Des pratiques très intensives, gourmandes en intrants et en eau

Clément Rigal et ses partenaires vietnamiens de l’ICRAF (World agroforestry center) et du WASI (Western Highlands Agriculture & Forestry Science Institute) ont réalisé un travail d’enquête, publié dans la revue Ecological Economics, qui analyse l’évolution des pratiques sur la caféiculture et la culture du poivre au Vietnam ces 10 dernières années dans trois des principales provinces productrices sur les plateaux centraux. L’étude démontre tout d’abord l’intensivité des pratiques agricoles dans cette région du Vietnam. « Les quantités d’intrants, notamment les engrais de synthèse mais également les pesticides et l’eau d’irrigation, sont largement supérieures aux doses recommandées. Les rendements sont ainsi parmi les plus élevés au monde, mais cela au prix d’un fardeau financier pour les paysans et d’une dégradation des sols et de l’écosystème », pointe Clément Rigal. La réduction des intrants apparaît ainsi comme une priorité pour assurer la durabilité des cultures de café et de poivre dans la région. Pour répondre à cet enjeu, des essais pour rationaliser l’utilisation d’engrais de synthèse et rétablir la santé des sols sont en cours, dans le cadre de différents projets, comme le V-Scope, Bolero ou encore Ecoffee.

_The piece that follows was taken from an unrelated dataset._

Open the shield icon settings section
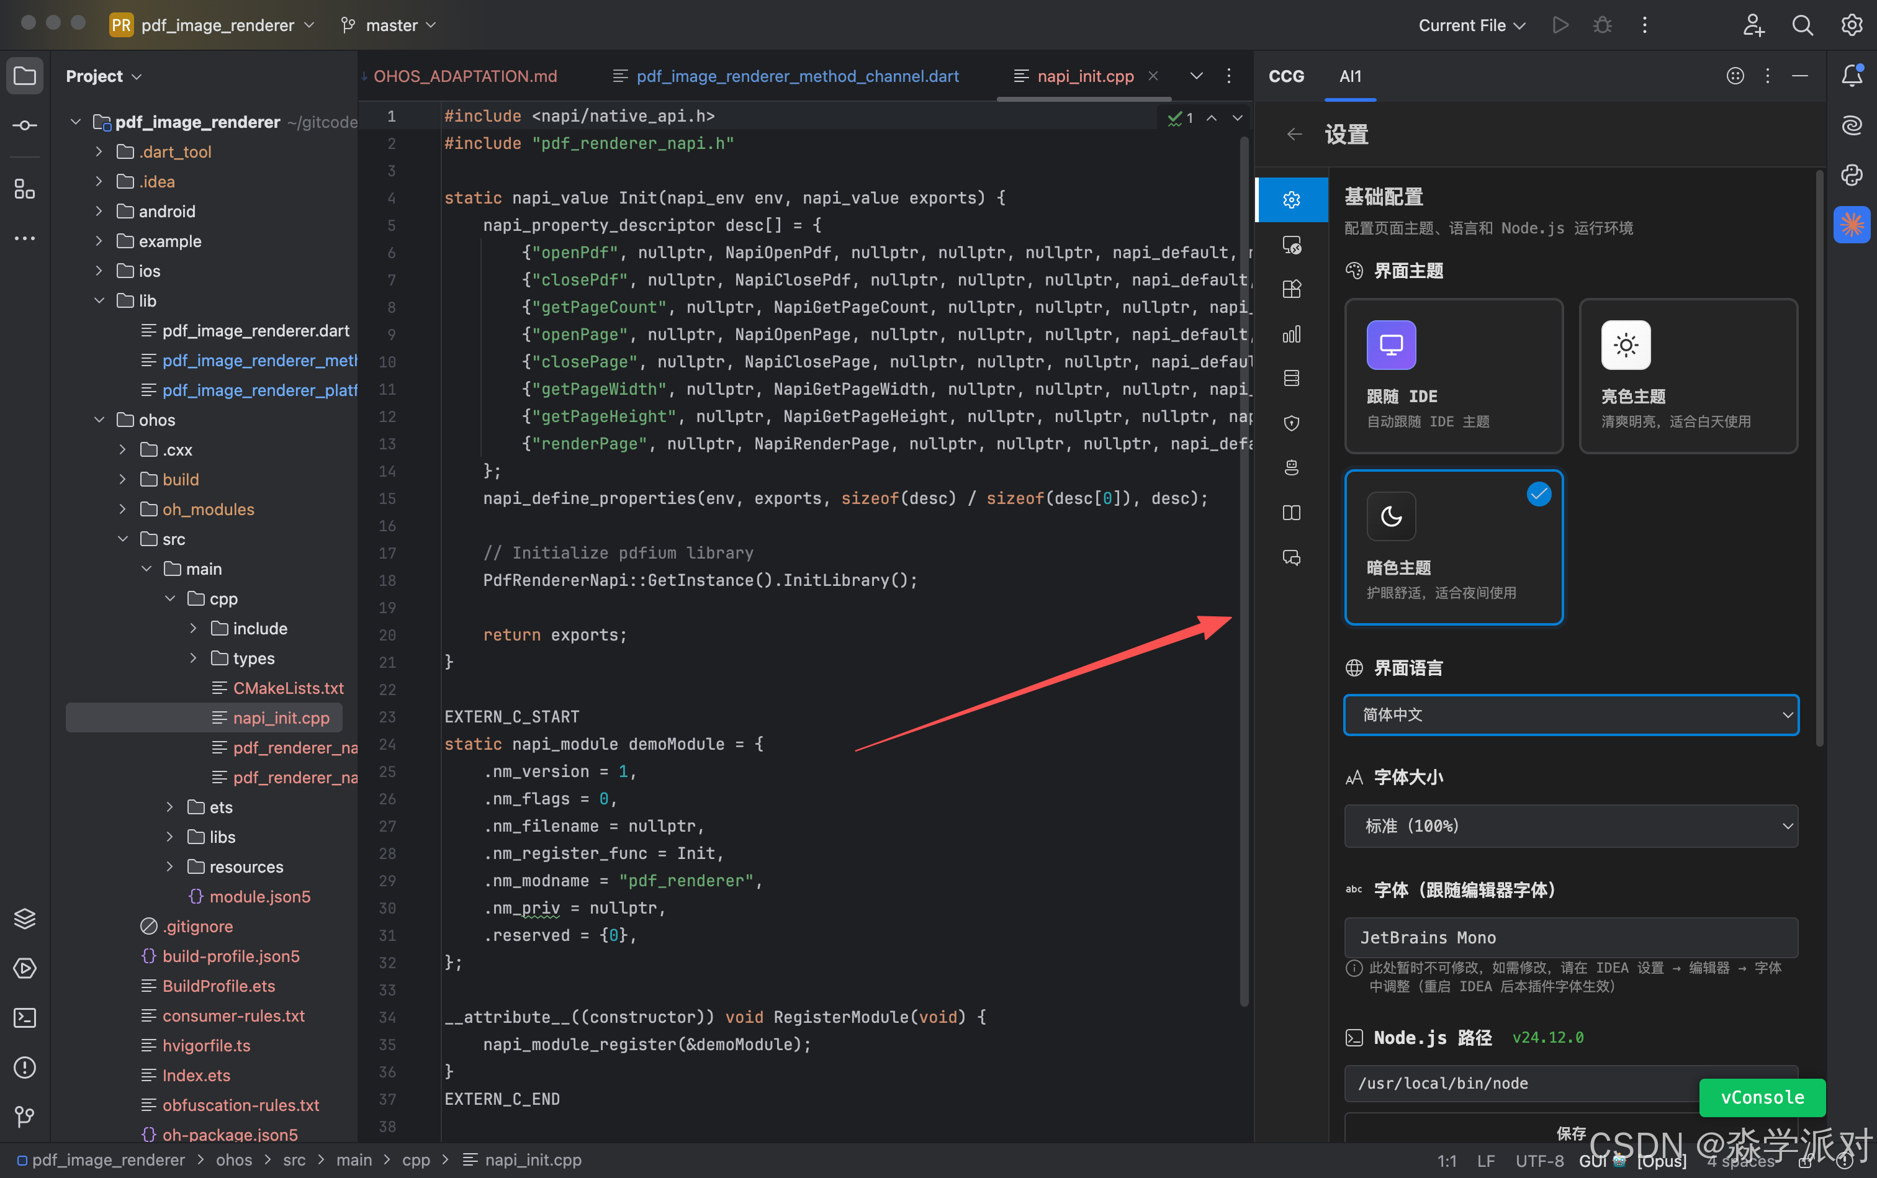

Des parcelles qui se densifient et se diversifient de plus en plus

Par ailleurs, il ressort également que les producteurs densifient leurs parcelles à travers la diversification des cultures. Chaque nouvelle vague de plantation s’ajoute à la précédente. Les systèmes les plus diversifiés, qui réunissent à la fois caféiers, poivriers et arbres fruitiers, sont aujourd’hui également les plus denses et les plus productifs, avec des effets compétitifs entre cultures encore limités. « L’analyse des coûts et revenus montre que ces systèmes sont les plus rentables et les plus résilients face aux fluctuations des prix », précise Clément Rigal. « Dans la région des Hauts Plateaux du Vietnam, les agriculteurs adaptent souvent leur choix de culture aux fluctuations du marché. Ce comportement n'est pas récent. Par exemple, beaucoup ont abandonné le café au profit du poivre quand le prix de ce dernier a augmenté. Mais le poivre a ensuite entraîné la faillite de nombreux agriculteurs qui suivaient la mode sans réfléchir à l'offre et à la demande. Par conséquent, la diversification des cultures est une meilleure stratégie, car elle assure la stabilité des revenus des agriculteurs et favorise aussi un développement agricole durable et à long terme pour l'avenir », ajoute Tuan Duong de l’ICRAF au Vietnam. De premières études complémentaires sur l’utilisation en eau montrent également une plus grande résilience de ces systèmes diversifiés que des monocultures face aux épisode de sécheresse.

La caféiculture et la culture du poivre vont continuer d’évoluer dans les années à venir. Les fruitiers plantés à large échelle donneront bientôt la pleine mesure de leur production. Le prix des avocats est déjà sur le déclin, et celui du durian pourrait connaître le même sort. « Il y a ainsi fort à parier qu’une partie des fruitiers sera remplacée par nouvelle vague de plantations, augmentant d’autant la diversité des parcelles cultivées », suppose Clément Rigal.

Référence

Rigal Clément, Duong Tuan, Vo Cuong, Bon Le Van, Hoang quôc Trung, Chau Thi Minh Long, Transitioning from Monoculture to Mixed Cropping Systems : The Case of Coffee, Pepper, and Fruit Trees in Vietnam, Ecological Economics, Volume 214, 2023.